El mercado de fichajes y Julián Álvarez: un cambio inminente
El mercado de fichajes de clubes lleva años desbocado, pero el último verano marcó un nuevo límite. Las cifras se dispararon hasta un punto casi caricaturesco. Cinco de las doce operaciones más caras de la historia del fútbol se cerraron en esta última ventana, con nombres como Morgan Rogers y Elliott Anderson moviéndose por cantidades que hace poco habrían parecido ciencia ficción.
Las comisiones crecieron, las cláusulas se inflaron y las tasaciones se alejaron de cualquier lógica deportiva. Pero el movimiento más trascendente, paradójicamente, no llegó a producirse.
El caso Julián Álvarez sacude LaLiga
La situación de Julian Alvarez con Atletico Madrid se convirtió en el gran culebrón de LaLiga durante el Mundial y se alargó hasta rozar el inicio del nuevo curso. El delantero dejó claro que quería salir. Su destino soñado: FC Barcelona. El problema estaba en el papel, no en el césped.

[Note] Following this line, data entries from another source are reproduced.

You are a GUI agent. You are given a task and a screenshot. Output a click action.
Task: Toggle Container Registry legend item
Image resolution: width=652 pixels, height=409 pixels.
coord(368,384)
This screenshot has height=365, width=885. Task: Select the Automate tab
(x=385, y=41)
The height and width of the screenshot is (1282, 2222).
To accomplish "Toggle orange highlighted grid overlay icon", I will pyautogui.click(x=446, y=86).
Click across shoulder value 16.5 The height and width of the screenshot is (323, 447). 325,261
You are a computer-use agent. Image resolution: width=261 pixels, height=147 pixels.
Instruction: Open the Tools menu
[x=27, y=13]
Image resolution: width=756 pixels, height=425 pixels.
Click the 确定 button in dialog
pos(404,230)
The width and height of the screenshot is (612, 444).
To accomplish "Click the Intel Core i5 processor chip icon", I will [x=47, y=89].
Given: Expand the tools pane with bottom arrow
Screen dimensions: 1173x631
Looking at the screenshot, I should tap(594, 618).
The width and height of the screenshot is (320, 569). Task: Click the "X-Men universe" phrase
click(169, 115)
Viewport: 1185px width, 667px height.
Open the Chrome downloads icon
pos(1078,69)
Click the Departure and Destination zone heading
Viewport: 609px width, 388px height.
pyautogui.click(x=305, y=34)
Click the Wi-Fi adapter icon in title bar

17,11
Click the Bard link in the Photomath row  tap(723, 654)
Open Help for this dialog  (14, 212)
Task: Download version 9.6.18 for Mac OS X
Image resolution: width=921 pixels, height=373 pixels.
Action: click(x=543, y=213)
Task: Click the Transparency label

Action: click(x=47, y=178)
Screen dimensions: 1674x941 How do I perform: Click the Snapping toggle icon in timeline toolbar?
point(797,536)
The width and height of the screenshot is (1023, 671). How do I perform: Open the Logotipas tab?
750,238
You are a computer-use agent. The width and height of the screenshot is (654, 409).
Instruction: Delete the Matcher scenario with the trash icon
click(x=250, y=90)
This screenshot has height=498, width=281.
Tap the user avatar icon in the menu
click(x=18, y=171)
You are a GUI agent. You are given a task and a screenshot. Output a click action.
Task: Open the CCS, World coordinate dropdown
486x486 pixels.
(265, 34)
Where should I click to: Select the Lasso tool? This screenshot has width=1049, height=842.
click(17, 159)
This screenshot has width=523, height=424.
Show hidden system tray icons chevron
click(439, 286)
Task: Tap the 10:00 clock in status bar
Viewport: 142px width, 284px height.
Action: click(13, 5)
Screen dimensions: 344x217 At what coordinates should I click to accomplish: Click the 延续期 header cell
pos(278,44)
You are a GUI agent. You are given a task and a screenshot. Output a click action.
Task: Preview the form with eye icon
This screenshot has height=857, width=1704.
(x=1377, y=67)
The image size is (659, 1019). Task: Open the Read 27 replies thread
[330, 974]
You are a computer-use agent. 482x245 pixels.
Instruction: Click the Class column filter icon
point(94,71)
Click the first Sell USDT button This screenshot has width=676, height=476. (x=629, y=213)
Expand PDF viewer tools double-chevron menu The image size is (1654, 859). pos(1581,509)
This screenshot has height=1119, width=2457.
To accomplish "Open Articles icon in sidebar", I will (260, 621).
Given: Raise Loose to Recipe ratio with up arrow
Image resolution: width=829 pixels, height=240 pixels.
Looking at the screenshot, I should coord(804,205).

Atletico Madrid se agarró con firmeza a una cláusula de rescisión astronómica: 580 millones de dólares. Una cifra disuasoria, casi simbólica, pensada para blindar al futbolista más que para abrir la puerta a una negociación real. El club no quiso rebajar ni un centímetro esa posición.
El pulso se tensó. El jugador presionó para marcharse, el entorno mediático se incendió, el debate jurídico se reabrió. Y, pese a todo, nada se movió. Sin acuerdo, sin rebaja, sin traspaso.
El desenlace, al menos por ahora, es claro: Julian Alvarez seguirá en Madrid, como mínimo, hasta el próximo mercado. Pero su caso ya ha dejado huella. Cuando vuelva a abrirse la ventana de fichajes, el tablero no será el mismo. Y en parte será por él.
FIFA prepara un giro en el reglamento
La presión acumulada por situaciones como la de Alvarez ha acabado por empujar a FIFA a mover ficha. El organismo modificará el Artículo 17 de su Reglamento sobre el Estatuto y la Transferencia de Jugadores a partir del 1 de enero de 2027, justo a tiempo para el siguiente mercado de fichajes.
Ese cambio apunta directamente al corazón del problema: las cláusulas de rescisión desorbitadas. El objetivo declarado es claro: proteger a los futbolistas atrapados en contratos que, en la práctica, convierten su salida en una misión imposible.
La idea de FIFA pasa por limitar la capacidad de los clubes para fijar precios irreales que bloquean cualquier negociación seria. No se trata de abolir las cláusulas, sino de frenar los excesos que distorsionan el mercado y tensan hasta el extremo la relación entre jugador y entidad.
El fútbol lleva años conviviendo con cifras que desafían cualquier lógica. Ahora, a partir de un fichaje que nunca llegó a concretarse, el sistema se prepara para cambiar. Y cuando el nuevo Artículo 17 entre en vigor, cada cláusula, cada negociación y cada culebrón de mercado se mirará con otros ojos.